Les besoins en eaux se font péniblement sentir de l'autre côté de la muraille. La Chine, affaiblie par ses réserves en eaux polluées, puise dans celles du Tibet, qui voit passer sur son territoire six fleuves majeurs de l'Asie. Mathieu Verneray, rédacteur en chef de la revue Alternative Tibétaine, raconte « les projets hydrauliques de la Chine sont nombreux, un ponctionnement du Tibet se fait régulièrement, et la Chine n'hésite pas à dériver les eaux, notamment le Yang Tsé au Tibet vers le Huang Hé au Nord de la Chine ».
Les chinois sont fatigués. Admirative des paysages idylliques et intacts d'un Tibet trop bosselé pour être aménagé par Pékin, la Chine élit résidence secondaire sur le plateau tibétain, histoire de joindre l'utile à l'agréable. Bus de tour-opérateurs, paysages « carte postale », tourisme spirituel, initiation aux prières et achats de Lung-Ta, les chinois raffolent de la culture tibétaine. Selon Caroline Benollet : « A part Lhassa, le territoire tibétain est trop accidenté pour être urbanisé, alors les Chinois en profitent autrement : ils s'y reposent ».

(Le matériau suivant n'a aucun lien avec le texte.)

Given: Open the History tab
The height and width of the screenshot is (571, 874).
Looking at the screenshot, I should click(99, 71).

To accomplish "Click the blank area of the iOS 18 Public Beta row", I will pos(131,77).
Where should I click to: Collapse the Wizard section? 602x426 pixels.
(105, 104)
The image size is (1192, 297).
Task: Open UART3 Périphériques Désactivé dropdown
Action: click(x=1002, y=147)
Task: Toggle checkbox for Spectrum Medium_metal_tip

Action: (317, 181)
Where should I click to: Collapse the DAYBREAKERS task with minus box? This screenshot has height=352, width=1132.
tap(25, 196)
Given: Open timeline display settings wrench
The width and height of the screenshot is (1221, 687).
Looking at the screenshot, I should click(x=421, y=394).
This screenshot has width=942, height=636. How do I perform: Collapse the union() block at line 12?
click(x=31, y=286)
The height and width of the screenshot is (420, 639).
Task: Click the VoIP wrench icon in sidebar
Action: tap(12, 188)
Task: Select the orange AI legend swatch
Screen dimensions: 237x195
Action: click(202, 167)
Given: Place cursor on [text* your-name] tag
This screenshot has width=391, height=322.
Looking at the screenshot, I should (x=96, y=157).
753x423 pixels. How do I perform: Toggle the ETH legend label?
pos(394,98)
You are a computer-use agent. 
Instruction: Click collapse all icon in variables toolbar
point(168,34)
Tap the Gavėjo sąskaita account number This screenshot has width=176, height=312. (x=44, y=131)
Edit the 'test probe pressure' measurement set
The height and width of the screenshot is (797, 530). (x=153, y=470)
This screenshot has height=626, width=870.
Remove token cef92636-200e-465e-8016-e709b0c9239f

Du haut des montagnes tibétaines, « la Chine domine toute l'Asie », constate Anne-Marie Blondeau, chercheur au Centre de documentation sur l'aire tibétaine de Paris. Un sentiment d'orgueil que la Chine n'est pas prête d'abandonner. Selon Mathieu Verneray, il ne faut pas céder au fatalisme car l'hégémonie chinoise n'est pas absolue : « le Tibet n'est pas l'El Dorado pour la Chine ». Le journaliste ajoute : « les infrastructures,les projets hydrauliques, les gisements, les primes pour les colons chinois envoyés au Tibet ainsi que les problèmes environnementaux, toute cette puissance coloniale représente un coût important pour Pékin ». « Si les retombées ne sont pas suffisantes, la Chine pourrait peu à peu lâcher prise » espère t-il.